* START Material provided *
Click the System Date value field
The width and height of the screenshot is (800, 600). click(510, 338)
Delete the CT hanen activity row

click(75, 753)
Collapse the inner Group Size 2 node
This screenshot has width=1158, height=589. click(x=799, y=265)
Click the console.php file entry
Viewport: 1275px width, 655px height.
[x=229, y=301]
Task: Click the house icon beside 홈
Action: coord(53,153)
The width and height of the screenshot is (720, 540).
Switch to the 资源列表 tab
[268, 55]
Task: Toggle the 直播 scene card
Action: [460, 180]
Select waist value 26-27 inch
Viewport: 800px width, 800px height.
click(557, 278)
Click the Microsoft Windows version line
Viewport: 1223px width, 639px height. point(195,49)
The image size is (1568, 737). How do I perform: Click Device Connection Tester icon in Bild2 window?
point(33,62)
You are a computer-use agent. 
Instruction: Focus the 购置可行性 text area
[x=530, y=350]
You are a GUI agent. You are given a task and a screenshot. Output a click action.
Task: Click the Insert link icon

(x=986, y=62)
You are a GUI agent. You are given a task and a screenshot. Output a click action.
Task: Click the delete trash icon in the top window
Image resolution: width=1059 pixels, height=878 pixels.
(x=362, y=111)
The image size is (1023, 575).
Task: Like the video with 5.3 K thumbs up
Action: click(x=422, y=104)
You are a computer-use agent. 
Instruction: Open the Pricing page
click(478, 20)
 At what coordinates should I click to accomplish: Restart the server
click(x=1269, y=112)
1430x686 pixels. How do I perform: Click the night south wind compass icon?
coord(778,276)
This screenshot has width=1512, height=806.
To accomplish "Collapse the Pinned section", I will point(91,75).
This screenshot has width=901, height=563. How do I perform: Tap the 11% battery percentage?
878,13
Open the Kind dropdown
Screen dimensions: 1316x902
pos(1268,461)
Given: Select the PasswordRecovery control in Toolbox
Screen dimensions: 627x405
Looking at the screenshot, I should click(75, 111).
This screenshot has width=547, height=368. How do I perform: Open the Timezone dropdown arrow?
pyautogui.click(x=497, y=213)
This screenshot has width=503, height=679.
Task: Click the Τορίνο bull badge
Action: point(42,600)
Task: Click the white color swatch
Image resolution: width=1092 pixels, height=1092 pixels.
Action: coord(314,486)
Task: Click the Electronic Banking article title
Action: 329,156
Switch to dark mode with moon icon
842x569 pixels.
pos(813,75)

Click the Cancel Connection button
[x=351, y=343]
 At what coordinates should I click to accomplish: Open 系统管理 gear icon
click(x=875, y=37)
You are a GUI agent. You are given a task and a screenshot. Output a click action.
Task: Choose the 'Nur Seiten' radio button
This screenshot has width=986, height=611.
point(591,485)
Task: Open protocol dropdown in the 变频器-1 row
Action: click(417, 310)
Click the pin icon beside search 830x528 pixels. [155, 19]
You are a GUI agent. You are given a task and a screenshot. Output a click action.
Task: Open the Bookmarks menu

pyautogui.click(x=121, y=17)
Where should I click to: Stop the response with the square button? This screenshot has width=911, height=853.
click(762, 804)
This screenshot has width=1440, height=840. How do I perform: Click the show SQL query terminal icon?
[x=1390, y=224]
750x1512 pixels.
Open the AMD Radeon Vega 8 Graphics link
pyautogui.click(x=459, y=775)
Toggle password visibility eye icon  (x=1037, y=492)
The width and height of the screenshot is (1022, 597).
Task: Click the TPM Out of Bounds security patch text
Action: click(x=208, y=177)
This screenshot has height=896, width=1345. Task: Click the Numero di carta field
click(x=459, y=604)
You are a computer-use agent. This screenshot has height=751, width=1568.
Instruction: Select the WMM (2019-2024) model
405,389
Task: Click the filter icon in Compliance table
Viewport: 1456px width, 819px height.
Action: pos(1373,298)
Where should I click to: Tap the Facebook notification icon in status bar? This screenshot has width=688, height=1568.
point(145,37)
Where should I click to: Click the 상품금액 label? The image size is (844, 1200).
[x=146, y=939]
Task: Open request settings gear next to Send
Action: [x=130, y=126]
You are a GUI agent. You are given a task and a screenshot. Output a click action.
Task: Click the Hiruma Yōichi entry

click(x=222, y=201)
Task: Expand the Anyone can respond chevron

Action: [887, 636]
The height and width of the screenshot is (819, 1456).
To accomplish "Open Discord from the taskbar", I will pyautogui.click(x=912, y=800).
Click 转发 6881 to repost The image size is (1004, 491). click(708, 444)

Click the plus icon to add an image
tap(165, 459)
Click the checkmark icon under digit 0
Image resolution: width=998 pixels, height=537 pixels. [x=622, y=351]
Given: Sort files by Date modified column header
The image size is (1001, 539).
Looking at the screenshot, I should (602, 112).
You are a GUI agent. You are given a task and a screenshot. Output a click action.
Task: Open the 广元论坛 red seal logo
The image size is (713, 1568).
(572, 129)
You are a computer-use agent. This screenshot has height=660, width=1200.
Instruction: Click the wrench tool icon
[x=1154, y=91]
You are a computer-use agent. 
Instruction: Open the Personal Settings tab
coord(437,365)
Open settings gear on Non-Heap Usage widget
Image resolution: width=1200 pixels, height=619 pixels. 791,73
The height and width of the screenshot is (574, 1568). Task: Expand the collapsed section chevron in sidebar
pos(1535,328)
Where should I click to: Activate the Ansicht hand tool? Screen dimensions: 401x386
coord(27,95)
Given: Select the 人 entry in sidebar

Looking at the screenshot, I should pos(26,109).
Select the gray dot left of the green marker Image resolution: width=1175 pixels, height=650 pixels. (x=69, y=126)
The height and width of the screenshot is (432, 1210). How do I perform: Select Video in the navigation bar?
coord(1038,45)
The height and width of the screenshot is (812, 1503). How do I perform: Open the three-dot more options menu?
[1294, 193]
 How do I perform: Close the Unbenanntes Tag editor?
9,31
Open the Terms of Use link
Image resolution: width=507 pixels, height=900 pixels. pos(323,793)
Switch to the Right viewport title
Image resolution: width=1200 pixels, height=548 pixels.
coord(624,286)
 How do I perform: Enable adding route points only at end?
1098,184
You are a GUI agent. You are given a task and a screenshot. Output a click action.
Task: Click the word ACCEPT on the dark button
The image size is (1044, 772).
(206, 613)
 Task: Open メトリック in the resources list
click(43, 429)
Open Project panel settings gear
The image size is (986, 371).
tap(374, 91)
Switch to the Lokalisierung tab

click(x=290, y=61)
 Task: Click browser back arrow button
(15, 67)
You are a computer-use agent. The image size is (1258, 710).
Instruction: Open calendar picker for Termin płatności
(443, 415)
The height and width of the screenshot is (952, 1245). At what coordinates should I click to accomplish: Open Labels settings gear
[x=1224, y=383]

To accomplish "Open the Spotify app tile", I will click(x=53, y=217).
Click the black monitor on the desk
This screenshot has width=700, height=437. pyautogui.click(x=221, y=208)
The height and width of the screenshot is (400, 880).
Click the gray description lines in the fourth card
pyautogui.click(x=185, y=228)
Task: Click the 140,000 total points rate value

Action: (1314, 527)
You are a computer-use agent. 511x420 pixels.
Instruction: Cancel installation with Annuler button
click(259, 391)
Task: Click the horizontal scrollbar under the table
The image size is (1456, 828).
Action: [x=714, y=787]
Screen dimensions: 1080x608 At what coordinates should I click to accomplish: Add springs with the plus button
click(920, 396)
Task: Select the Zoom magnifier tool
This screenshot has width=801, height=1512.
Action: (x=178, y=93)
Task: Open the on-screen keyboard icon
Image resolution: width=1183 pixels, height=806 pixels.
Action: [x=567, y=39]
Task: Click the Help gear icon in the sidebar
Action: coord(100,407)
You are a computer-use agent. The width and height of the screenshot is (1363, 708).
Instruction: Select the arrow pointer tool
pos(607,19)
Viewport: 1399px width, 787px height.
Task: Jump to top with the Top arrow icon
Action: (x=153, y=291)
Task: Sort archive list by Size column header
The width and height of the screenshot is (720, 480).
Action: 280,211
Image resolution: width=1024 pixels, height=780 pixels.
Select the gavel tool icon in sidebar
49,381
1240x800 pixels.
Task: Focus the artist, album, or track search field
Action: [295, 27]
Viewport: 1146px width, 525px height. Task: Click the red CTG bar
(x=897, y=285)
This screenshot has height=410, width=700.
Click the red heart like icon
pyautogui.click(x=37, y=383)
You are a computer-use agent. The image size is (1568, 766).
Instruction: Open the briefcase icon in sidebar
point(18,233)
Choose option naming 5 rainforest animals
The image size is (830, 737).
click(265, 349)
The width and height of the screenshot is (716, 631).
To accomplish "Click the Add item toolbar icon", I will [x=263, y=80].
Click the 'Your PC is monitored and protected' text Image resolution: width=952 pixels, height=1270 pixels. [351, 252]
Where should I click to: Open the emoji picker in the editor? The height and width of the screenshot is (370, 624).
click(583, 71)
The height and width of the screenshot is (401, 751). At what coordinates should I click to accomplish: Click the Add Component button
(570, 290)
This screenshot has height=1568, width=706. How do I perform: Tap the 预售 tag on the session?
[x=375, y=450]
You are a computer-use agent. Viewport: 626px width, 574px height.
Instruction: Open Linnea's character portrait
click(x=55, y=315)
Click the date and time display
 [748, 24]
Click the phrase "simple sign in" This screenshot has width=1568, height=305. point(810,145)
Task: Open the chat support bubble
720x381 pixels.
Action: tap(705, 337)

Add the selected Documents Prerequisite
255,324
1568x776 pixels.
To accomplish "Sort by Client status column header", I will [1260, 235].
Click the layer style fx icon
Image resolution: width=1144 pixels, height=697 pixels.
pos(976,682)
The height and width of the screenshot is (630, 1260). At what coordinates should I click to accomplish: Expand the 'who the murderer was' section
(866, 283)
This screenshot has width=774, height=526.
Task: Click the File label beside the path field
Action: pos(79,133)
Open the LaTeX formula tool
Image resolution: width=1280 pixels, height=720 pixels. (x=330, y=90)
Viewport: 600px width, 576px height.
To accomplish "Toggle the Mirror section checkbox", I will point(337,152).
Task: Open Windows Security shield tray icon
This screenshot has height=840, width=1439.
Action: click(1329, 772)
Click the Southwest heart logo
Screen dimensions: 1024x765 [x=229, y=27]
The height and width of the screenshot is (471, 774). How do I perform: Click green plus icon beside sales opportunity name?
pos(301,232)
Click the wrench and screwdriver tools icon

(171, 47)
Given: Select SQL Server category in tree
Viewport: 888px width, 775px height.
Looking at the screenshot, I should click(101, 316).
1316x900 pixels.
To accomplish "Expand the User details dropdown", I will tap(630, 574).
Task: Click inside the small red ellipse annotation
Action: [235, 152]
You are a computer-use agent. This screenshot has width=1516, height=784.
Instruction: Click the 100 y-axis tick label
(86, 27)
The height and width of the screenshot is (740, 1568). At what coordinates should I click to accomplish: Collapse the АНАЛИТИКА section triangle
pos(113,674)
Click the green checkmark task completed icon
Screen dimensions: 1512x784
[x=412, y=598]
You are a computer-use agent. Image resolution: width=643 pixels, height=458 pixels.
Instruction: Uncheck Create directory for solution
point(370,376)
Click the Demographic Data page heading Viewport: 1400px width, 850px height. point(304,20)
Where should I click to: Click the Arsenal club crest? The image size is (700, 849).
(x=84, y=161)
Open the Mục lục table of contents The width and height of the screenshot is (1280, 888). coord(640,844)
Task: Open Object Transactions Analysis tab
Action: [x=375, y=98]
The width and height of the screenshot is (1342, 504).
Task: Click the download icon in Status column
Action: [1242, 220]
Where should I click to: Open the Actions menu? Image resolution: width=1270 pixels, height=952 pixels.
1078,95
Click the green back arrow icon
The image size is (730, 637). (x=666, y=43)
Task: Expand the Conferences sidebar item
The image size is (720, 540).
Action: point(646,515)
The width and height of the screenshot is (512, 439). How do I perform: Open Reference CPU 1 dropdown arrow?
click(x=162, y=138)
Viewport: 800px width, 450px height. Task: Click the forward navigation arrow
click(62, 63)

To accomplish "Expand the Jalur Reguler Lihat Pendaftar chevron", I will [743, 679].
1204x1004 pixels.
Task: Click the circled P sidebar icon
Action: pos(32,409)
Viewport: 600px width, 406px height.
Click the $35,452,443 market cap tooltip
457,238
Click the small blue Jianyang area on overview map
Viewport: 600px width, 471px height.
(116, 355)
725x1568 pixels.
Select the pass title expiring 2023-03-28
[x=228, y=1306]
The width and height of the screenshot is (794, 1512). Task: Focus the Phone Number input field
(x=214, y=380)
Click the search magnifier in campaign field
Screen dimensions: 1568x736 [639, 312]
* END Material provided *
Stated goal: Output every line from the one containing "1430x686 pixels. How" down to the one containing "Looking at the screenshot, I should click(75, 111).", both included, reproducing each character unchanged and adding nothing else.

Complete response:
1430x686 pixels. How do I perform: Click the night south wind compass icon?
coord(778,276)
This screenshot has width=1512, height=806.
To accomplish "Collapse the Pinned section", I will point(91,75).
This screenshot has width=901, height=563. How do I perform: Tap the 11% battery percentage?
878,13
Open the Kind dropdown
Screen dimensions: 1316x902
pos(1268,461)
Given: Select the PasswordRecovery control in Toolbox
Screen dimensions: 627x405
Looking at the screenshot, I should click(75, 111).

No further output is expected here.